Including data in MySQL Docker container
This question is similar to:
Setting up MySQL and importing dump within Dockerfile
But the answer to that question did not address my use case.
I have a MySQL DB that has 5TB of data in Production. For Dev, I only need about 500MB of that data. The integration tests that run as part of the build of my application require access to a MySQL DB. Currently that DB is being created on Jenkins and data is being injected into it by the build process. This is very slow.
I would like to replace this part of this process with Docker. My idea is that I would have a Docker container that runs MySQL and that has my 500MB of data already baked into the container, rather than relying on the standard process associated with the MySQL Docker image of only executing the MySQL import when the container launches. Based on tests to date, the standard process is taking 4-5 minutes, where as I would like to get this down to seconds.
I would have thought this would be a common use case, but pre-baking data in MySQL Docker containers seems to be frowned upon, and there isn’t really any guidance re. this method.
Has anyone any experience in this regard? Is there a very good reason why data should not be pre-baked into a MySQL Docker container?
2 Solutions collect form web for “Including data in MySQL Docker container”
Based on investigation I have done with this, it isn’t really possible to include data in a container that uses the standard MySQL image as its base.
I tried to get around this by deploying a container from this base and manipulating it, before then doing a commit to a new image.
However, there is a key thing to understand about the MySQL base image. Both its data directory (/var/lib/mysql/) and config directory (/etc/mysql/) are set up as Docker volumes, which means their contents map to locations on your host system.
Volumes like these aren’t saved as part of commits, so you can’t manipulate and save. In addition, the image has features that prevent manipulation of these locations with ENTRYPOINT routines.
All of this is by design, as it is envisaged that this image be used with either persistent or independent data sets. It would be nice if there were an option to include the data in the container, but this looks like something the developers really do not want to entertain.

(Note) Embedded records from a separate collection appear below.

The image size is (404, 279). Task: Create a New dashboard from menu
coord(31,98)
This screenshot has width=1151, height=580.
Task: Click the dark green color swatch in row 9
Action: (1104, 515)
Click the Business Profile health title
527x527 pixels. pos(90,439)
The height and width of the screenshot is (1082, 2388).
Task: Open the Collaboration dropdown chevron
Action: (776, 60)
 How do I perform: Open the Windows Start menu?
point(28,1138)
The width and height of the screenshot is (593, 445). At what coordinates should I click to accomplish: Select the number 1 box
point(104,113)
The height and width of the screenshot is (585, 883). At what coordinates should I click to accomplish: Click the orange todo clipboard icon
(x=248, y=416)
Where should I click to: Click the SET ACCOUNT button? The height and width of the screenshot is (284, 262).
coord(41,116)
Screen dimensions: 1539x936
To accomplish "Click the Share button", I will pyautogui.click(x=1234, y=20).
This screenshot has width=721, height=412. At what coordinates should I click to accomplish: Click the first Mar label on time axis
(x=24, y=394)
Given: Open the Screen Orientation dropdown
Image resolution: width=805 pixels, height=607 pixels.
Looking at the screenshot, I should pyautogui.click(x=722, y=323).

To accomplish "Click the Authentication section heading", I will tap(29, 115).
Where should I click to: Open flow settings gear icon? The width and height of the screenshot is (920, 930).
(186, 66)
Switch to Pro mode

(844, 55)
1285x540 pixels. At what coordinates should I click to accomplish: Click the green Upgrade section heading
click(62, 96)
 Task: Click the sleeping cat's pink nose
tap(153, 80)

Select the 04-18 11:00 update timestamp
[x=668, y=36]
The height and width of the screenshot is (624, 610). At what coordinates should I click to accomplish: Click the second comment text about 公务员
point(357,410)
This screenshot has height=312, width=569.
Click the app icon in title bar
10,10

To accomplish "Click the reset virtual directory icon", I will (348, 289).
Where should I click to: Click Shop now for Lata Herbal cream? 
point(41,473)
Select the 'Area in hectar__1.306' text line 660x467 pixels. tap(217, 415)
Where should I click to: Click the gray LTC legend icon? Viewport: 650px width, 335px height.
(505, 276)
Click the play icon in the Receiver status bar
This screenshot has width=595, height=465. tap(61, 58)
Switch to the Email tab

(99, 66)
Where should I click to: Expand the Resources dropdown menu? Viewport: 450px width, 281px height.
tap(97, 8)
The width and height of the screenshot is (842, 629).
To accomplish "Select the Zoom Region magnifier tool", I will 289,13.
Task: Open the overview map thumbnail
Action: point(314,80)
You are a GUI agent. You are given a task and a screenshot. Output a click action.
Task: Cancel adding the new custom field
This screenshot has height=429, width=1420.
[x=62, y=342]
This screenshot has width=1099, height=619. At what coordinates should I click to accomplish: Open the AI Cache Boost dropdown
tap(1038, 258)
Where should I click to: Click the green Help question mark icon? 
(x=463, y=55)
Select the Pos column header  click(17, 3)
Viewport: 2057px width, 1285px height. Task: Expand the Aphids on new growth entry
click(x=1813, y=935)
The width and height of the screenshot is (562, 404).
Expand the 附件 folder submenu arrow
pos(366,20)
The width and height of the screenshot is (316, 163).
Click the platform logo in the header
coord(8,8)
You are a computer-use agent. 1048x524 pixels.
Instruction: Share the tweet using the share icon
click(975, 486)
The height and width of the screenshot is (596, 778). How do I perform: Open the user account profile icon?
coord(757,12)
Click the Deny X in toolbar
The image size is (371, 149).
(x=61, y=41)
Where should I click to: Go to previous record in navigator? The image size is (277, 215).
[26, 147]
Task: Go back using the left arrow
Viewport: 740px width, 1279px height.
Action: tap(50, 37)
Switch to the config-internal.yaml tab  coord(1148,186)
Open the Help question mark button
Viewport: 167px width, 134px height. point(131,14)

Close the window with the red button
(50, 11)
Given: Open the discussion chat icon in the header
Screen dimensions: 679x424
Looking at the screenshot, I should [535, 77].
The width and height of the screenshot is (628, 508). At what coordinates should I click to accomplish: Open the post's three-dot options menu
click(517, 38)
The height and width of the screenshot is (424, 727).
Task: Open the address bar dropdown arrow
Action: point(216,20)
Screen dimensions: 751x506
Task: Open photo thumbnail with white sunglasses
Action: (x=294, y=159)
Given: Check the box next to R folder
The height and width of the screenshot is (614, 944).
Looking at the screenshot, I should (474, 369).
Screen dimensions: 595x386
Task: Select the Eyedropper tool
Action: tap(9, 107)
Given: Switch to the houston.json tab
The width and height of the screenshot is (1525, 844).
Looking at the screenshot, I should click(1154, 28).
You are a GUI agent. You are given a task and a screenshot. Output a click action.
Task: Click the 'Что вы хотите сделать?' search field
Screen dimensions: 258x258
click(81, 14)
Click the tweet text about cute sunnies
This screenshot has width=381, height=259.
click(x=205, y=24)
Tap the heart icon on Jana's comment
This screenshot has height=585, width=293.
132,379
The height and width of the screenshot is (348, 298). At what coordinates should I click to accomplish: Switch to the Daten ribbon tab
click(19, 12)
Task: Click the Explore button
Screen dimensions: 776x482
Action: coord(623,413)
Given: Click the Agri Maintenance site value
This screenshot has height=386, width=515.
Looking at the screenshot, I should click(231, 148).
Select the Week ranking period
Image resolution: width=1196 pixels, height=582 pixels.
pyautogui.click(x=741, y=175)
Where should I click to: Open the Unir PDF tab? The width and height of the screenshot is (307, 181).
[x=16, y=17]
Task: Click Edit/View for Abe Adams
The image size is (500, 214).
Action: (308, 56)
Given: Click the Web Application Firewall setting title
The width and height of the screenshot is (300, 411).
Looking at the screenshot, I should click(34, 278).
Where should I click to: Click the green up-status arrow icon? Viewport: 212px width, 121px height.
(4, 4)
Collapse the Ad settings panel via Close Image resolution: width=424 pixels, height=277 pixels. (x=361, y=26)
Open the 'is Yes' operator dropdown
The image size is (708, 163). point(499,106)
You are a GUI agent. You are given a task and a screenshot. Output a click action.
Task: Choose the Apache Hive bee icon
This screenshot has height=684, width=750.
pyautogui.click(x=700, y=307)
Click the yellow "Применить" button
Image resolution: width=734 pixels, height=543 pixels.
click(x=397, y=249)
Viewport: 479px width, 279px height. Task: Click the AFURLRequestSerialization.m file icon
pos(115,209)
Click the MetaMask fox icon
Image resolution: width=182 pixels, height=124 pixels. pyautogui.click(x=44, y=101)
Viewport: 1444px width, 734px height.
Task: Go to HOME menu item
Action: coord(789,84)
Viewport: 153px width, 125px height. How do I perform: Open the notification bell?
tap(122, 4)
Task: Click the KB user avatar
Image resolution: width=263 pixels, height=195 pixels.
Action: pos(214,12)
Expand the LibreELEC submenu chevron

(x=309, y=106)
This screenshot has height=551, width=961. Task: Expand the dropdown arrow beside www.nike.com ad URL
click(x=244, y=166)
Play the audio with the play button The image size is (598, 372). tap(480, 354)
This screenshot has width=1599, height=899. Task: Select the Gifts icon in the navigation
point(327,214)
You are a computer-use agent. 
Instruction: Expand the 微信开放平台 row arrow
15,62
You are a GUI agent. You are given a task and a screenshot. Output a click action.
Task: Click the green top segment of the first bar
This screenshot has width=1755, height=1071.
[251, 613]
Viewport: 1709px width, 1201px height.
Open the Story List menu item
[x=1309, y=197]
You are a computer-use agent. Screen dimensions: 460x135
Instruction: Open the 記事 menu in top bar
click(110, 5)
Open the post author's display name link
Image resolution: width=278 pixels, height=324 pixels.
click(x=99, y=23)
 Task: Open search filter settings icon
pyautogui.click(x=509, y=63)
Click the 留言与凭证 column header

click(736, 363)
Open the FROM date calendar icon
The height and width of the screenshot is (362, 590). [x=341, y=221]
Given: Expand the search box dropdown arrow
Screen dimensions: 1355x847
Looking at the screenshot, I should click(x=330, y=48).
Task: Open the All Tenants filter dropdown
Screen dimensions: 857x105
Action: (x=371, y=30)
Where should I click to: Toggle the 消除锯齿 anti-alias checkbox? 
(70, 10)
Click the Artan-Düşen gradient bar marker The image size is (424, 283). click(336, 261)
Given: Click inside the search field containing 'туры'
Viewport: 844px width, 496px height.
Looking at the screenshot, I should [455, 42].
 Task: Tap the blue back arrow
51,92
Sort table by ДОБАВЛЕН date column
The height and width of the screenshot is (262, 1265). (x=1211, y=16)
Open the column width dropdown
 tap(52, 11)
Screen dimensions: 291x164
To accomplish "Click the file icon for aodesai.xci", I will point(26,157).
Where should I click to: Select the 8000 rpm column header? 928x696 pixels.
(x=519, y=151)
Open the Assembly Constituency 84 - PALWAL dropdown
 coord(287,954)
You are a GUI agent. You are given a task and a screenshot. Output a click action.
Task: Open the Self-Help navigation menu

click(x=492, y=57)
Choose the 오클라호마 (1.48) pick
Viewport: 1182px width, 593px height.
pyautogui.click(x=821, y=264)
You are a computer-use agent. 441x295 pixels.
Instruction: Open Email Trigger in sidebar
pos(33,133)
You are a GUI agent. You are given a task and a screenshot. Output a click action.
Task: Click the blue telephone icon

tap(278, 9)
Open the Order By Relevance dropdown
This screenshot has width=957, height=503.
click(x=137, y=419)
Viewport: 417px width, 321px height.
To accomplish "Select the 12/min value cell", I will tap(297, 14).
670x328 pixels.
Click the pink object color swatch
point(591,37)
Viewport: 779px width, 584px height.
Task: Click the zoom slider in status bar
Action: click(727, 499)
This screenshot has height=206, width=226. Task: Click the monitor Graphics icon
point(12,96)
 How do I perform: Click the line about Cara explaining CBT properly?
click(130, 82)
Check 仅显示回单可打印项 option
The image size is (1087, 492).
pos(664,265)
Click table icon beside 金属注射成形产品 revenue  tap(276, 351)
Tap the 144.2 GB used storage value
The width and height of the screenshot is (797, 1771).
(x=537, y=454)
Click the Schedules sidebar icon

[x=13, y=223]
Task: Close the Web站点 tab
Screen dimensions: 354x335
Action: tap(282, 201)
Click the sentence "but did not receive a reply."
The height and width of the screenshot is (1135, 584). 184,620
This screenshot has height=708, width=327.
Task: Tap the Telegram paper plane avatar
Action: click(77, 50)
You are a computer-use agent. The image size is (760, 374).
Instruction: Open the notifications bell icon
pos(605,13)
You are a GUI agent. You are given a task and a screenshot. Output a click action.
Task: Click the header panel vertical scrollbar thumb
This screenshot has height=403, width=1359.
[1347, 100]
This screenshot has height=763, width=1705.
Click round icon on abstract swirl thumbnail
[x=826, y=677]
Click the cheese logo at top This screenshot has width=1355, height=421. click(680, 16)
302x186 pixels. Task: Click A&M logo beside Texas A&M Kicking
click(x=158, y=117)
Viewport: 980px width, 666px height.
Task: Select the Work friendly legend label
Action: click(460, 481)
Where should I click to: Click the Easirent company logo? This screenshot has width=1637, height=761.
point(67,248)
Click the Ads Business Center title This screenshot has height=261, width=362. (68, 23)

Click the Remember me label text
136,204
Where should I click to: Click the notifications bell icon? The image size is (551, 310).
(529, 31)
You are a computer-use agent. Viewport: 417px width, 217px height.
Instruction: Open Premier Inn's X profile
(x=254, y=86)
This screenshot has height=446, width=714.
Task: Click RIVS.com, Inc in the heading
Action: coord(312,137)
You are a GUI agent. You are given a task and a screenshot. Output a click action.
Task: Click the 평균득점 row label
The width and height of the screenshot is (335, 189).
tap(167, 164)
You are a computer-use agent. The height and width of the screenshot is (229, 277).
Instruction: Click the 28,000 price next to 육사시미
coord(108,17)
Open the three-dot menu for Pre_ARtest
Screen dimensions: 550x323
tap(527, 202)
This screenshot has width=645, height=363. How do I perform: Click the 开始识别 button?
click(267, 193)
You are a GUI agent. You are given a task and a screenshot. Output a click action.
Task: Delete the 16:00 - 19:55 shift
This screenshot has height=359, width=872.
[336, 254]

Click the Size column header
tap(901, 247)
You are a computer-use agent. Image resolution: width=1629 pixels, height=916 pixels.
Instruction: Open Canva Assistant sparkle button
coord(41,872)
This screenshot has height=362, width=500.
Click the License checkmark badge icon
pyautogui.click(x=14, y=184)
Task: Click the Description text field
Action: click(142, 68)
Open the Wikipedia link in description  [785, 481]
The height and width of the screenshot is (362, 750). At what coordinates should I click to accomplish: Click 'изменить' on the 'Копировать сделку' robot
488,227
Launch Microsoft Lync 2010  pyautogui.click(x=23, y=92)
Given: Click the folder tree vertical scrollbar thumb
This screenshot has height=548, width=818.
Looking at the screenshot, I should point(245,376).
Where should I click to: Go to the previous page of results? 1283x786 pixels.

To resolve my issue, I want back to a base Ubuntu image, built my DB on it, and committed that to a new image, which works fine. The container size is a bit larger, but the deployment as part of our build job is significantly faster than waiting for the MySQL-based container to run the 500MB import at start up.
The main argument against this is that your image is a snapshot of the data and the schema at a point in time – it will get stale quickly, and you’ll need a good process to generate new images with fresh data easily, to make it useful without being expensive to maintain.
That said, I wouldn’t frown upon this – I think it’s a particularly good use-case for a non-production Docker image. A 500MB image is pretty cheap to move around, so you could have lots of them – tagged versions for different releases of your database schema, and even multiple images with different datasets for different test scenarios.
A pre-loaded database container should start in seconds, so you can easily run the relevant container as a step in your build pipeline before running integration tests. Just be aware of the maintenance overhead – I would look at automating the data extract from live, cleansing, shrinking and packaging right from the start.